Since we have generated anchor boxes of different sizes on multiple scales, we will use them to detect objects of various sizes at different scales. Now we are going to introduce a method based on convolutional neural networks (CNNs).

At a certain scale, suppose we generate \(h \times w\) sets of anchor boxes with different midpoints based on \(c_i\) feature maps with the shape \(h \times w\) and the number of anchor boxes in each set is \(a\). For example, for the first scale of the experiment, we generate 16 sets of anchor boxes with different midpoints based on 10 (number of channels) feature maps with a shape of \(4 \times 4\), and each set contains 3 anchor boxes. Next, each anchor box is labeled with a category and offset based on the classification and position of the ground-truth bounding box. At the current scale, the object detection model needs to predict the category and offset of \(h \times w\) sets of anchor boxes with different midpoints based on the input image.

We assume that the \(c_i\) feature maps are the intermediate output of the CNN based on the input image. Since each feature map has \(h \times w\) different spatial positions, the same position will have \(c_i\) units. According to the definition of receptive field in the “Two-Dimensional Convolutional Layer” section, the \(c_i\) units of the feature map at the same spatial position have the same receptive field on the input image. Thus, they represent the information of the input image in this same receptive field. Therefore, we can transform the \(c_i\) units of the feature map at the same spatial position into the categories and offsets of the \(a\) anchor boxes generated using that position as a midpoint. It is not hard to see that, in essence, we use the information of the input image in a certain receptive field to predict the category and offset of the anchor boxes close to the field on the input image.

When the feature maps of different layers have receptive fields of different sizes on the input image, they are used to detect objects of different sizes. For example, we can design a network to have a wider receptive field for each unit in the feature map that is closer to the output layer, to detect objects with larger sizes in the input image.
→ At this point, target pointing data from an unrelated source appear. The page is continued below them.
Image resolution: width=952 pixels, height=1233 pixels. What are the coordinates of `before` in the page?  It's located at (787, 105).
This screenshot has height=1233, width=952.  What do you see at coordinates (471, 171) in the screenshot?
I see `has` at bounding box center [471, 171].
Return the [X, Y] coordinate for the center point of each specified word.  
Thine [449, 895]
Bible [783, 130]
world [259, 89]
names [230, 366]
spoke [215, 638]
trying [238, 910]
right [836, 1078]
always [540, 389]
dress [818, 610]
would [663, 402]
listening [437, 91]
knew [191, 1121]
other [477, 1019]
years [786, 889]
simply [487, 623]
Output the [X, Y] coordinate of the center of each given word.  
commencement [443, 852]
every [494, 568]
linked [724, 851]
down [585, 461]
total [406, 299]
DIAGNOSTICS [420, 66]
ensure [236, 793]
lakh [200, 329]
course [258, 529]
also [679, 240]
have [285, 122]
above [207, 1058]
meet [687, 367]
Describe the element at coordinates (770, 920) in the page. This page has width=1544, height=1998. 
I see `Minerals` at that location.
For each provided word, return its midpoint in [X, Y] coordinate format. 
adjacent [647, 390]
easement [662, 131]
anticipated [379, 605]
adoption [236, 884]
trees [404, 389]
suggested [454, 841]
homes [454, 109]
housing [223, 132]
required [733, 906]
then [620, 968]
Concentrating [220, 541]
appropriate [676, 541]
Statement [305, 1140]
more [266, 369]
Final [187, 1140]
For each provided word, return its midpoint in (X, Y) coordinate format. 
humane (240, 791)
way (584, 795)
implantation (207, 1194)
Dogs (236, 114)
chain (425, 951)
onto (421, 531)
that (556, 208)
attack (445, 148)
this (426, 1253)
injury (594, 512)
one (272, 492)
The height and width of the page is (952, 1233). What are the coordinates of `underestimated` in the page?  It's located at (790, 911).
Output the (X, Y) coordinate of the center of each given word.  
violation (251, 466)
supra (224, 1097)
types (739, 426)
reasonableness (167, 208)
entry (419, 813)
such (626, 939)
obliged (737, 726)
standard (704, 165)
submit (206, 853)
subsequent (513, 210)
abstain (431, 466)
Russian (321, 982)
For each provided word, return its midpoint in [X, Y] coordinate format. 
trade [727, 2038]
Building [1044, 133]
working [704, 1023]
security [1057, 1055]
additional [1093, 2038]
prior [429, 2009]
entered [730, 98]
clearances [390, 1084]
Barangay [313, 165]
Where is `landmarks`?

We will implement a multiscale object detection model in the following section.

## 12.5.1. Summary¶

- We can generate anchor boxes with different numbers and sizes on multiple scales to detect objects of different sizes on multiple scales.
- The shape of the feature map can be used to determine the midpoint of the anchor boxes that uniformly sample any image.
- We use the information for the input image from a certain receptive field to predict the category and offset of the anchor boxes close to that field on the image.

## 12.5.2. Exercises¶

- Given an input image, assume \(1 \times c_i \times h \times w\) to be the shape of the feature map while \(c_i, h, w\) are the number, height, and width of the feature map. What methods can you think of to convert this variable into the anchor box’s category and offset? What is the shape of the output?